-- Exercises --
**a)** Answer these questions from the text on Nawab Hasan Askari:
(i) In what year did he join the Governor General's Body Guard as the First Adjutant?
(ii) What award did he receive in the 1960s for his services to the nation?
(iii) In which graveyard was he laid to rest?
**b)** From the text on Nawab Hasan Askari, copy word for word the part starting with "During the 1965" and going on through "Chamber of Commerce.".

===== Document extract =====

Nawab Hasan Askari served in the East Bengal Regiment. In 1949 he was transferred to the Nowshera Armored Corp and in 1950 joined Governor General's Body Guard as the First Adjutant when his uncle Sir Khawaja Nazimuddin K.C.I.E, C.I.E was the Governor General of Pakistan. In 1951 he returned to Dacca and served with the East Bengal Regiment in various parts of the country. In 1954 he was posted back to Rawalpindi and served with the 5th Regiment of the Armored Corp also known as the Probyns Horse regiment. He served between Rawalpindi and Manser Camp until 1959.

==Nawab==
His father Nawab Khwaja Habibullah Bahadur died on 21 November 1958 and Nawab Hasan Askari became the last Nawab of Dhaka on 22 November 1958. The army then transferred him to East Pakistan and he simultaneously served at the army's recruiting office in Dacca. Due to a heart problem in 1961, Nawab Hasan Askari requested to resign from the army. He contested the 1962 elections on a Muslim League ticket and won a seat in the National Assembly of Pakistan. As per the constitution, he later resigned form his seat in the National Assembly and was appointed minister of the provincial cabinet in East Pakistan with portfolios of communications, waterways and railways. He started the first rail car service in East Pakistan which was then followed in West Pakistan and is credited with having had started the work of the new railway system in Dacca.

During the 1965 war he was the Chief Warden of Dacca and was later appointed Warden General of East Pakistan. He was awarded the Hilal-e-Khidmat by the then President Major General Ayub Khan in the 1960s for his services to the nation. He was the President of the East Pakistan Muslim League (Convention) until the liberation of Bangladesh.

Khawaja Hasan Askari was the guardian of the various philanthropic institutions like the Nawab Salimullah Orphanage, madrassah's supported by his family, Sir Salimullah Medical College, and Ahsanullah Engineering College also supported by his family. He was the director of P.I.A, I.D.B.P and various banks, P.I.D.C, president of the Pakistan Jute Mills Association, Dhaka Club and Dhaka Race Club, East Pakistan Cricket Board. He was also a member of the Chamber of Commerce.

==Liberation of Bangladesh and aftermath==
He remained in Dhaka till 1975. Towards the end of 1974 at the request of then Prime Minister of Pakistan, Zulfikar Ali Bhutto who was visiting Dhaka, Sheikh Mujibur Rahman agreed upon Nawab Hasan Askari leaving Dhaka for Karachi. Sheikh Mujibur Rahman was of the opinion that the Nawab of Dhaka must stay in Bangladesh: in his country and with his people. In January 1975, Nawab Hassan Askari and his family left Bangladesh for Karachi.

He died in Karachi on 9 August 1984 and has been laid to rest in Karachi at the Defence Army Graveyard where his wife Begum Bilquis Askari was also laid to rest in 1995.

===== Data below =====

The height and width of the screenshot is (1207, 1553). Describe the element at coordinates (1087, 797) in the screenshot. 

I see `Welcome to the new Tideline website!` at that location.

=====

-- Answers for the tasks --
**a)**
(i) 1950
(ii) The Hilal-e-Khidmat
(iii) The Defence Army Graveyard in Karachi

**b)**
During the 1965 war he was the Chief Warden of Dacca and was later appointed Warden General of East Pakistan. He was awarded the Hilal-e-Khidmat by the then President Major General Ayub Khan in the 1960s for his services to the nation. He was the President of the East Pakistan Muslim League (Convention) until the liberation of Bangladesh.

Khawaja Hasan Askari was the guardian of the various philanthropic institutions like the Nawab Salimullah Orphanage, madrassah's supported by his family, Sir Salimullah Medical College, and Ahsanullah Engineering College also supported by his family. He was the director of P.I.A, I.D.B.P and various banks, P.I.D.C, president of the Pakistan Jute Mills Association, Dhaka Club and Dhaka Race Club, East Pakistan Cricket Board. He was also a member of the Chamber of Commerce.